Molecular Alterations in Patients with Pulmonary Adenocarcinoma Presenting with Malignant Pleural Effusion at the First Diagnosis
Author(s) -
Erika F. Rodriguez,
Maryam Shabihkhani,
Jamal Carter,
Zahra Maleki
Publication year - 2017
Publication title -
acta cytologica
Language(s) - English
Resource type - Journals
SCImago Journal Rank - 0.513
H-Index - 57
eISSN - 1938-2650
pISSN - 0001-5547
DOI - 10.1159/000477148
Subject(s) - medicine , kras , adenocarcinoma , malignant pleural effusion , pleural effusion , neuroblastoma ras viral oncogene homolog , cytology , gastroenterology , cytopathology , pathology , lung cancer , lung , cancer , colorectal cancer
Objectives: The aim of this study was to report cytologic and molecular features of pulmonary adenocarcinoma patients presenting with a malignant pleural effusion at the first diagnosis. Study Design: Patients who had a cytopathologic diagnosis conclusive for lung adenocarcinoma for the first time on their pleural fluid specimen, and molecular testing done, were studied. The control group consisted of patients with a malignant pleural effusion that developed during disease progression. Results: We identified 18 patients (9 males and 9 females). Micropapillary and/or solid adenocarcinoma type features predominated among cytologic specimens (n = 15), while acinar patterns predominated in controls.

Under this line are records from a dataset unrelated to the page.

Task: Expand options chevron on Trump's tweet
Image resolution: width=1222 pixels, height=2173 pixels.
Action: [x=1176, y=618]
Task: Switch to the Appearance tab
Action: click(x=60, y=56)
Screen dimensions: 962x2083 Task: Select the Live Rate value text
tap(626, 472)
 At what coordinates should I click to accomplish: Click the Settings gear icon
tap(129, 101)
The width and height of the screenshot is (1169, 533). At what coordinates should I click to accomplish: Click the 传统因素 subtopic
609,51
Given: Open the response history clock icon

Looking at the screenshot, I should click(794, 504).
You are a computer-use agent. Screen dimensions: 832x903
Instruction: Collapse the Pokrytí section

Survival was not significantly different from that of the control group (mean 13.8 vs. 13.9 months, respectively; p = 0.61). Ten (55%) cases had mutations in EGFR (n = 6; 60%), KRAS (n = 3; 30%), or ALK translocation (n = 1; 10%). No mutations were identified in BRAF, AKT, ERBB2, NRAS, or PIK3CA (tested in 7 patients). Patients positive for the tested mutations had a better overall survival than patients negative for the mutations (mean survival 16.2 vs. 6.05 months, respectively; p = 0.006, log-rank test). Ten (84%) control patients were positive for mutations in EGFR (n = 5; 42%), KRAS (n = 4; 34%), or ALK translocation (n = 1; 8.4%). Conclusion: In our series, a micropapillary-like and solid-like morphology, common in cytologic specimens, and alterations in EGFR were the most frequent identifiable molecular changes.